A simple, friendly guide to the best ways to structure a .NET 10 project with vertical slice architecture — folders, diagrams, tables, and real code.

12 min readUpdated September 18, 2025

A tiffin box, not a buffet table

Picture two ways to pack lunch for a school trip.

The buffet way keeps all the rice in one giant pot, all the dal in another pot, all the sabzi in a third pot, and all the rotis in a big stack. To serve one child, a teacher must run to four different pots and assemble the plate. If the dal pot tips over, every single plate is affected. Everything is shared, so everything is tangled.

The tiffin box way gives each child one small box. Inside that one box is their rice, their dal, their sabzi, and their roti — all together, all in one place. A child opens one box and the whole meal is right there. If one box spills, only that one child is affected. The other boxes are perfectly fine.

Vertical slice architecture packs your code like tiffin boxes. Each feature gets its own box. Inside that box lives everything the feature needs to do its job: the request that comes in, the logic that runs, the rules that check it, and the database call that saves it. To work on a feature, you open one box. Nothing else moves.

This guide walks through the best ways to structure that tiffin-box project in a real .NET 10 app. We will look at folders, files, naming, and the small choices that make a slice easy to live with.

Two ways to slice the same cake

Before any code, imagine a tall layered cake.

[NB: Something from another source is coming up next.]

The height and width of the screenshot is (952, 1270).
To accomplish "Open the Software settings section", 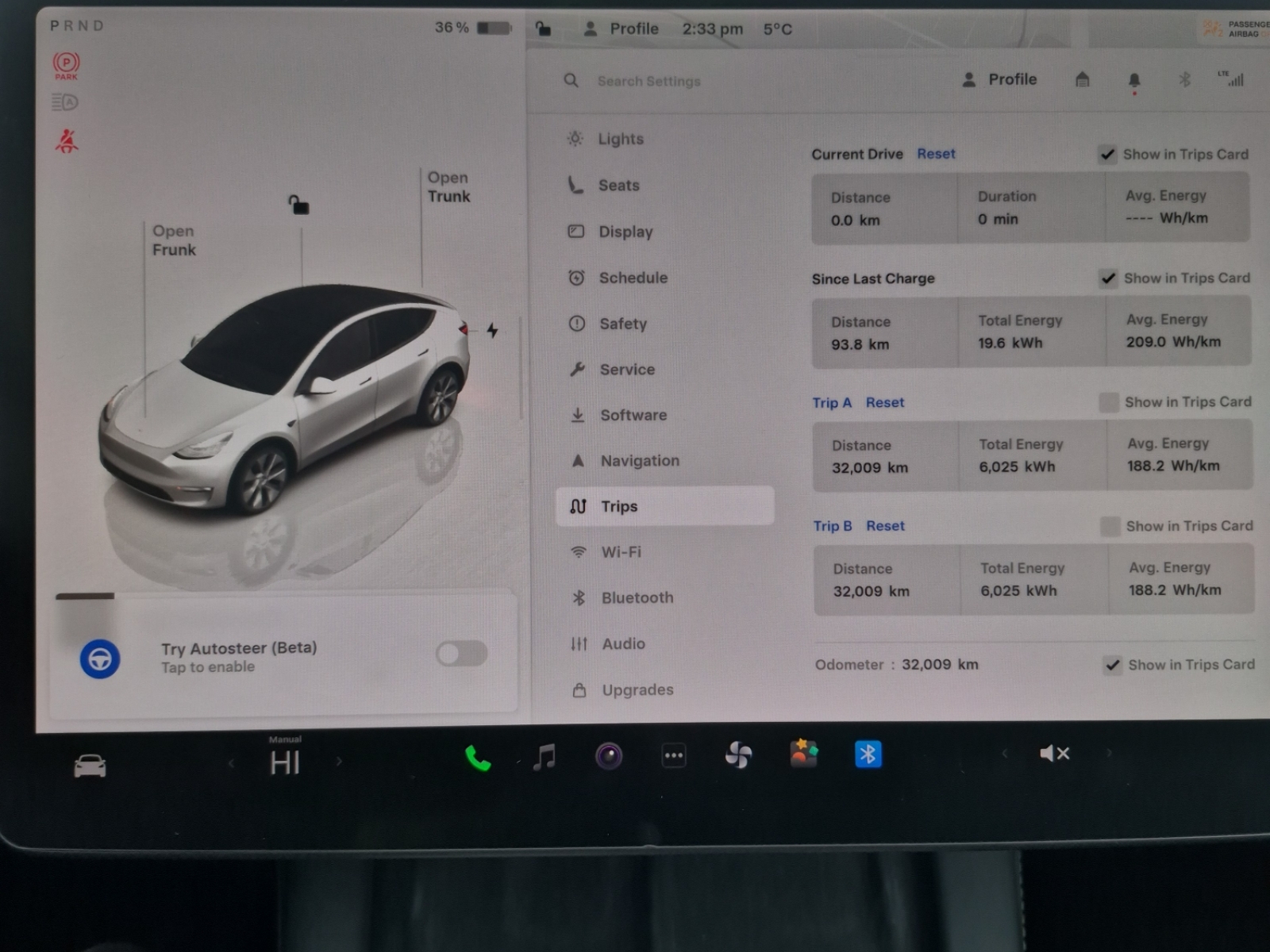I will tap(633, 415).
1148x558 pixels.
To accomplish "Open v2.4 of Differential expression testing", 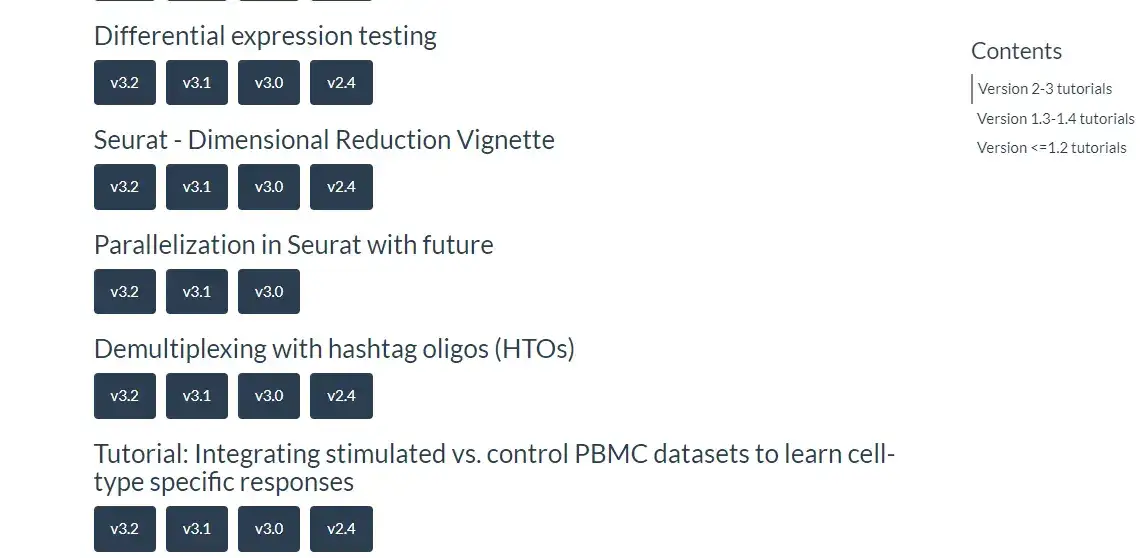I will [x=341, y=83].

The old way cuts the cake flat. You get a plate of just sponge, a plate of just cream, a plate of just jam. This is the classic layered (horizontal) style: all controllers in one folder, all services in another, all repositories in a third. To add one feature you must run across every layer and touch a little of each.

The slice way cuts straight down. Each slice has a bit of sponge, cream, and jam together. This is vertical slice architecture: each feature keeps its request, its logic, its rules, and its data access in one place. To add a feature you add one slice. To delete it you delete one folder.

Layers cut the app sideways. Slices cut top to bottom, one feature at a time.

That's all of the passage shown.